En fait, les bateaux étaient une raison clé pour laquelle le Kentucky est devenu le roi du bourbon. À la fin des années 1700, le commerce dépendait des voies navigables, et les distillateurs de l’État avaient un gros avantage : la rivière Ohio. Ils chargeaient leurs barils sur des bateaux plats sur l’Ohio, qui se jetaient dans le Mississippi, emportant leur liqueur dorée jusqu’à la Nouvelle-Orléans.
À l’époque, placer les barils sur des bateaux était une nécessité. De nos jours, c’est devenu une nouveauté : Trey Zoeller, distillateur de bourbon du Kentucky de huitième génération, utilise le mouvement de l’océan pour produire des bouteilles valant 200 dollars chacune.
« Nous revenons à la façon dont le bourbon était initialement vieilli », explique Zoeller à The Salt. « La couleur et la saveur provenaient du balancement sur l’eau.
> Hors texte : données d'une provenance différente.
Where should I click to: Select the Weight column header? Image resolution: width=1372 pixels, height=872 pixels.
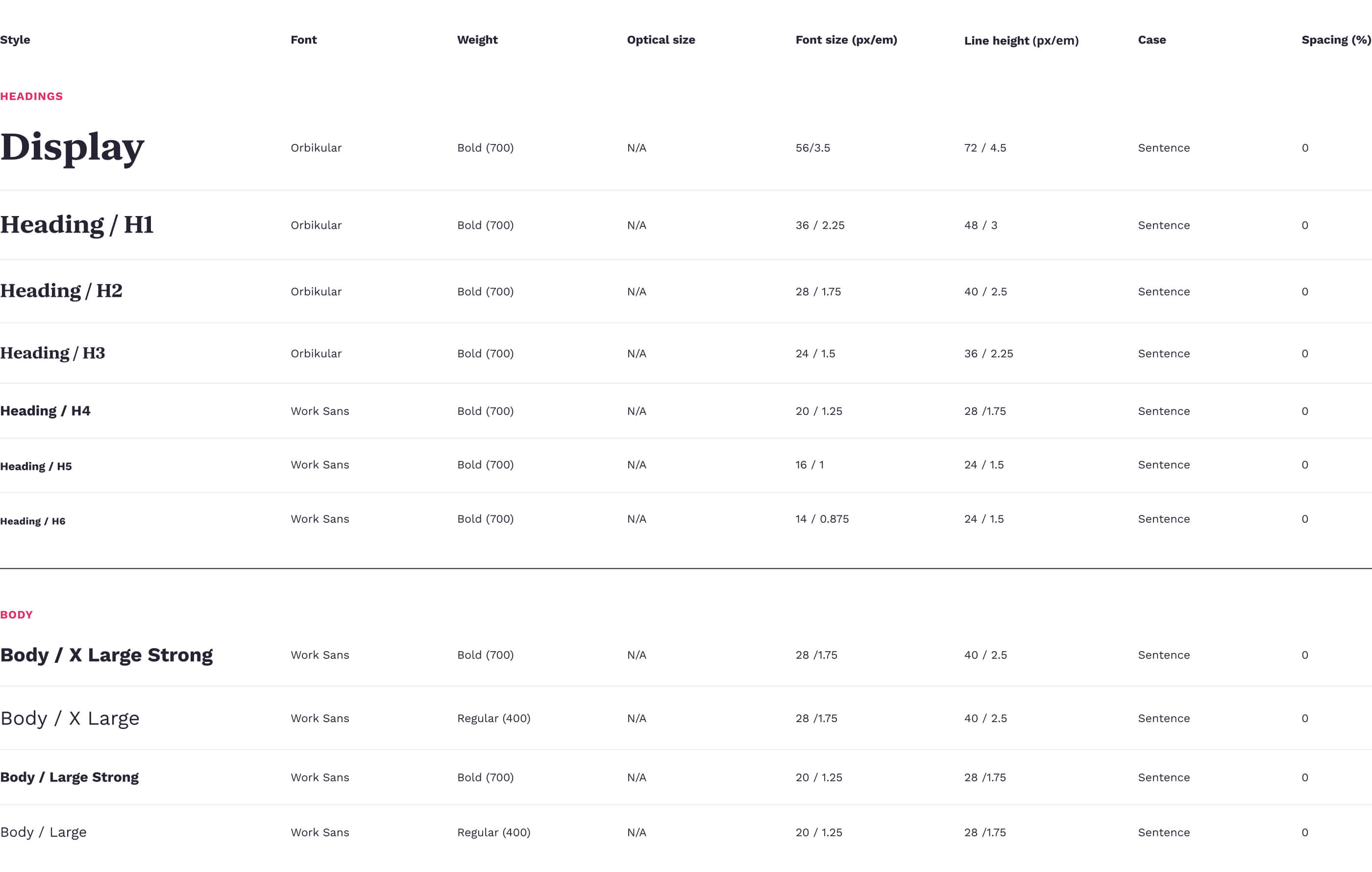(477, 40)
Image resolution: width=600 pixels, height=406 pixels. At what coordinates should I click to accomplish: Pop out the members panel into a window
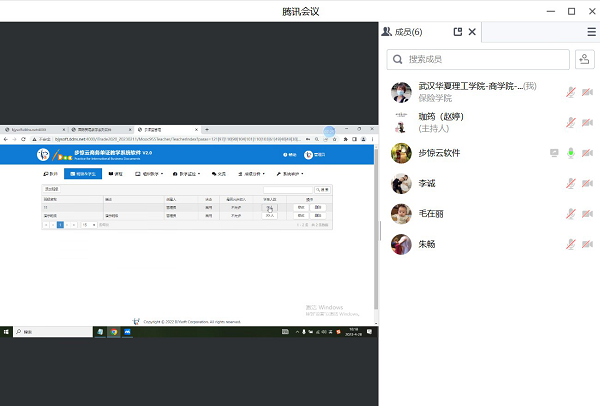coord(458,32)
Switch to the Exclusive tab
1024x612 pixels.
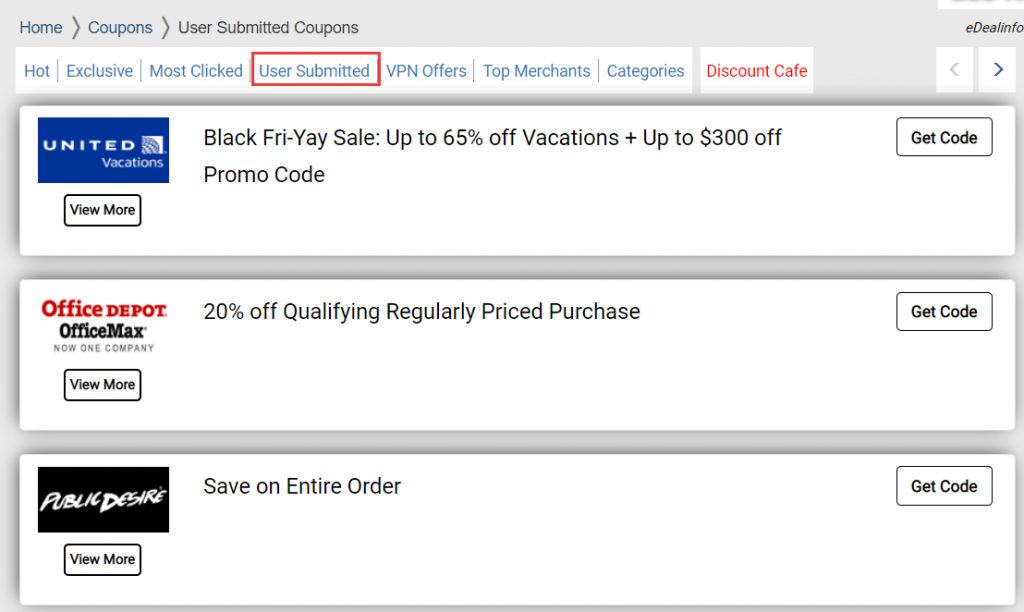tap(99, 71)
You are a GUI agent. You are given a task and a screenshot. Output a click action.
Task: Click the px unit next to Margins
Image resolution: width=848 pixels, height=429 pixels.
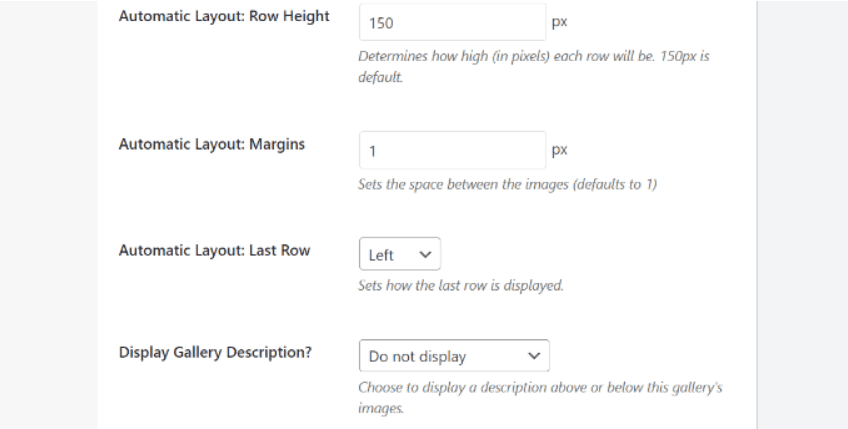(559, 150)
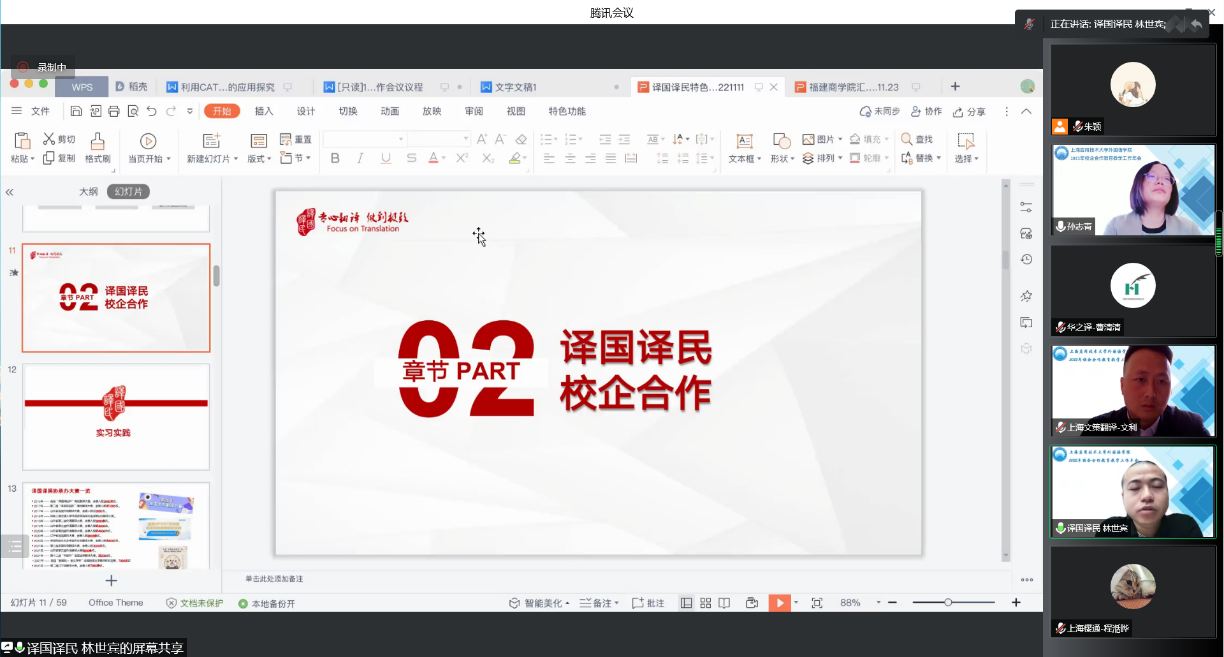Switch to the Outline (大纲) panel tab
Viewport: 1224px width, 657px height.
pyautogui.click(x=89, y=191)
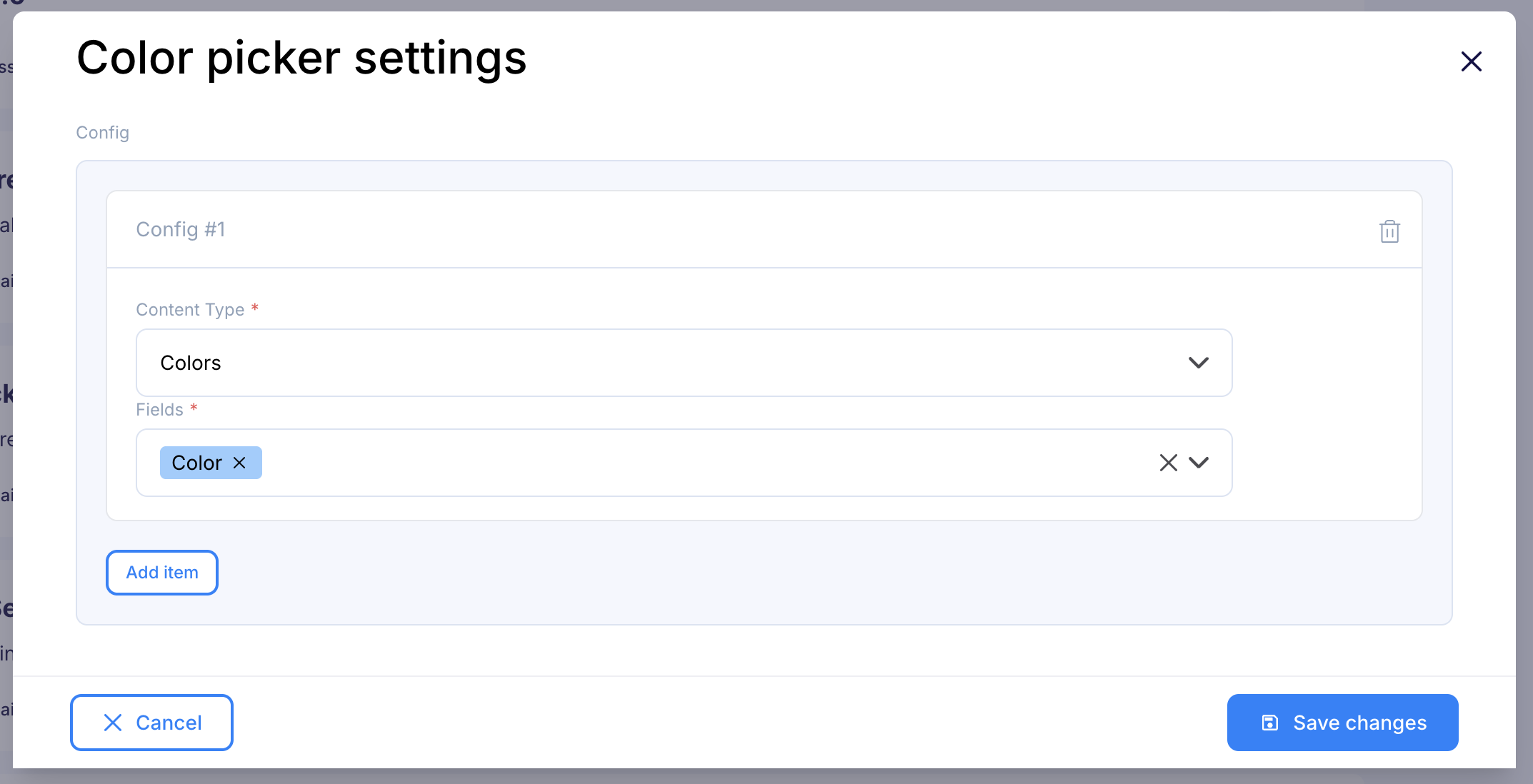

Le bourbon était chargé sur des bateaux au Kentucky, et au moment où il voyageait jusqu’aux personnes qui l’achetaient, la saveur s’améliorait. »
Le bourbon est un héritage familial pour Zoeller. Son arrière-arrière-arrière-grand-mère a fait partie des premières femmes distillatrices et son père, Chet, est un spécialiste du bourbon. Zoeller est présent dans le secteur du whisky artisanal depuis les années 1990 avec son Jefferson’s Bourbon. Il y a cinq ans, Zoeller fêtait son anniversaire sur le bateau d’un ami au large des côtes du Costa Rica. Comme deux garçons du Kentucky ont l’habitude de le faire, ils ont levé des verres pleins de bourbon. C’est alors que Zoeller a eu l’idée d’envoyer des barils de bourbon en mer.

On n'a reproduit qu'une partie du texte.